The satellite will take off on April 8

Mar 19, 2010 09:46 GMT  ·  By
CryoSat-2 in the 'space head module' after being returned to the integration facilities. Two team members are babysitting the satellite until the launch campaign resumes
   CryoSat-2 in the 'space head module' after being returned to the integration facilities. Two team members are babysitting the satellite until the launch campaign resumes

Originally scheduled to take off in February, the European Space Agency's (ESA) new Earth-observing satellite, CryoSat-2, was delayed by an unexpected technical glitch. The spacecraft was supposed to take off aboard a Russian-built Dnepr delivery system, but shortly before the launch, engineers discovered an error in the second stage of the rocket. The mission has been grounded ever since, but now officials at space agency and the companies involved in building the Dnepr launch vehicle have reached a consensus on when to schedule a new flight attempt.

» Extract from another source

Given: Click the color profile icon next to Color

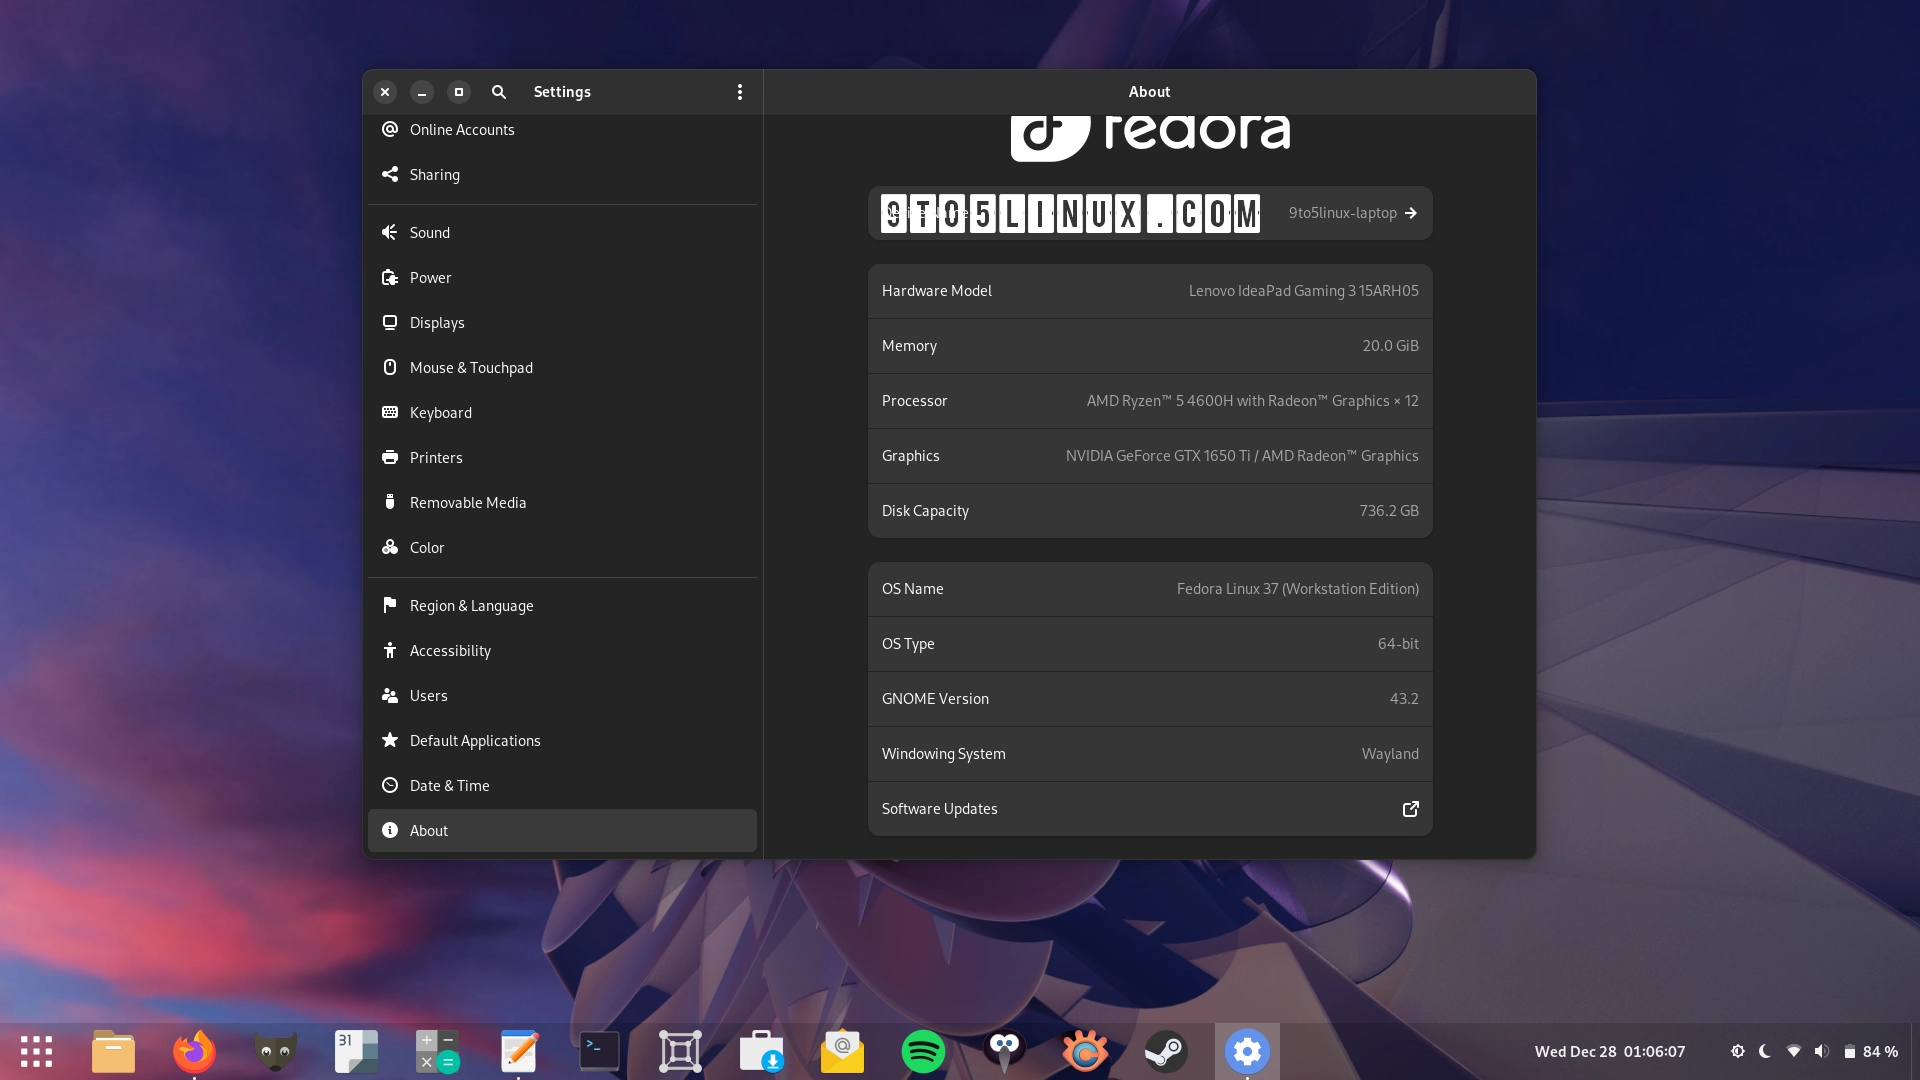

“The launch of CryoSat-2 was originally scheduled to take place from the Baikonur Cosmodrome in Kazakhstan on February 24, but had to be postponed owing to a problem with the fuel reserve in the launcher's second stage. The problem had surfaced a week before the scheduled launch date and after the 'space head module', encasing the CryoSat-2 satellite, had been mated to the rest of the rocket in the launch silo. Consequently, the space head was returned to the integration facilities pending an investigation and new launch date,” ESA officials write on their official website.

This satellite is the most advanced spacecraft aimed at surveying ice sheets ever to be deployed. CryoSat will have an extreme sensibility to even the most minute changes, as it will feature a high-performance instrument suite that will allow it to keep track of several parameters at the same time. One of its primary goals is to map the ice thickness over water and land, engineers behind the spacecraft say.

One of the main reasons why this mission was put together was the fact that the changes happening on the Earth's pole on account of global warming and climate change were beginning to evolve rapidly. Climatologists therefore needed a tool capable of producing sensitive measurements of the regions of interest, covering the recent record-lows in the extent of summer Arctic sea-ice cover. Additionally, scientists also need to be able to determine how the thickness of the ices is changing around the year. A better understanding of these dynamics will contribute to climate-change studies, and will provide more variables for computer models.

“The 700 kg CryoSat spacecraft – whose name comes from the Greek kruos meaning icy cold – carries the first all-weather microwave radar altimeter. The instrument has been optimized for determining changes in the thickness of both floating sea ice, which can be up to several meters, and polar land ice sheets, which in Antarctica can be up to five kilometers. The mission will deliver data on the rate of change of the ice thickness accurate to within one centimeter,” ESA officials said last month.